We beat them. I was going to write something different over there. I was going to write ‘Arran Lives.’ Cuz it’s important we don’t forget what he wanted. To get to the palace and have a better life. And we mustn’t forget one other thing. Us kids are all in this together. We’re all on the same side. The grown-ups are the enemy. It was an accident, what happened to Arran. And I don’t want no one to blame Sophie. We work together, we survive together.”

  “Yeah, nice speech,” said Achilleus with a touch of sarcasm. “Now light the fire.”

  Maxie stepped forward, and soon the great pile was sending flames several feet into the air. Maxie saw something lying on the ground and stooped to pick it up. It was Arran’s club. It felt heavy in her hands. It was all that was left of him.

  From now on it was hers.

  Once the kids were sure that the fire wasn’t going to go out, they set off. They didn’t want to stay and watch the bodies burn to ash. They said their farewells and marched away in battle formation, the fire at their backs.

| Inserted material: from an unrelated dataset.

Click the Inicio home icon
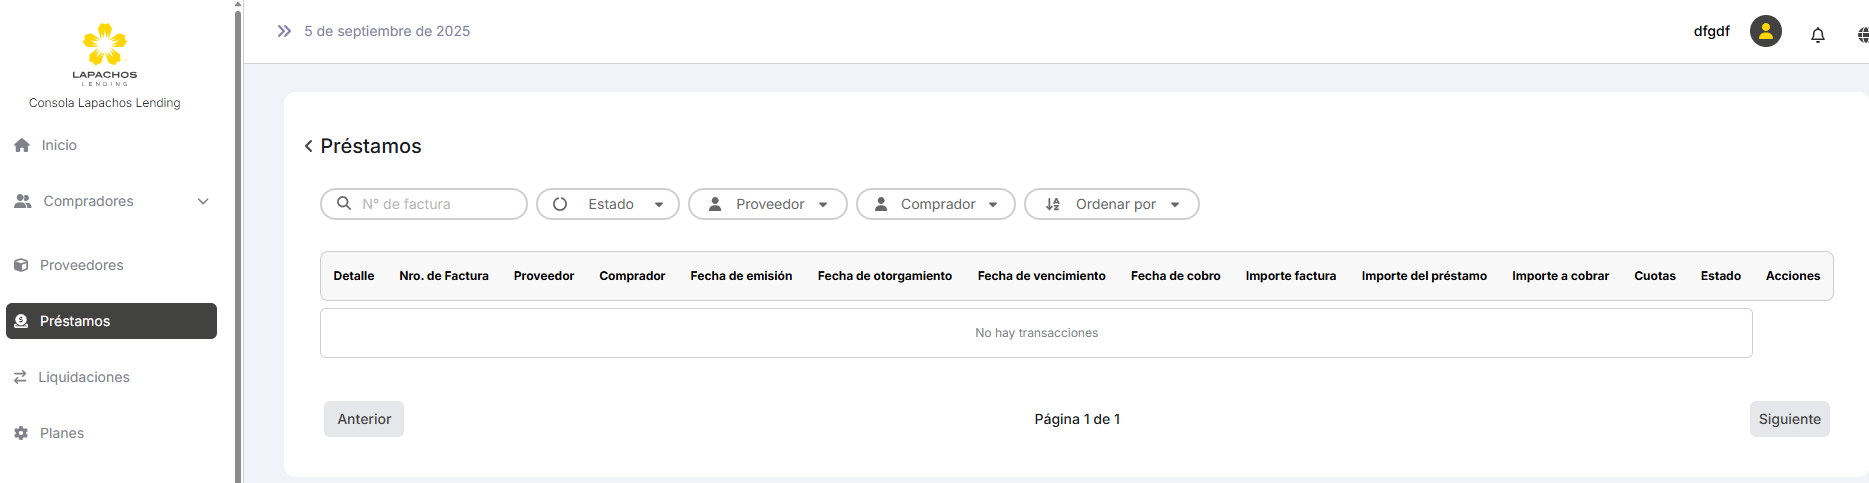(x=22, y=145)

  The plan was to keep going and try to get to the palace that night, even though it was late and the sky had grown dark. The problem was not only that there was nowhere in Camden for such a large party of kids to shelter safely, there was also the danger of a blaze that was spreading down from Kentish Town, consuming every building in its path and sending up thick smoke that further darkened the sky.

  Sophie and the archers walked at the front with Blue and Jester. Then came the other fighters, Big Mick, Achilleus, Freak, and the rest. Ollie and the skirmishers brought up the rear as ever. Lewis took up his position on the left flank. Maxie left Josh in charge of her group on the right flank, however, and joined the little kids in the center of the column. She wanted to be with them and take comfort from them. They were affectionate and caring and not afraid to show their emotions. They hugged Maxie and held her hand and told her it was all right and that they missed Arran, and they swapped stories about him, his great deeds. She nearly burst into tears again when little Joel gave her his puppy, Godzilla, to hold. The puppy felt warm and soft. He was very sleepy, but he managed to lick her face before snuggling down in her arms. She walked on with Joel staring up at her.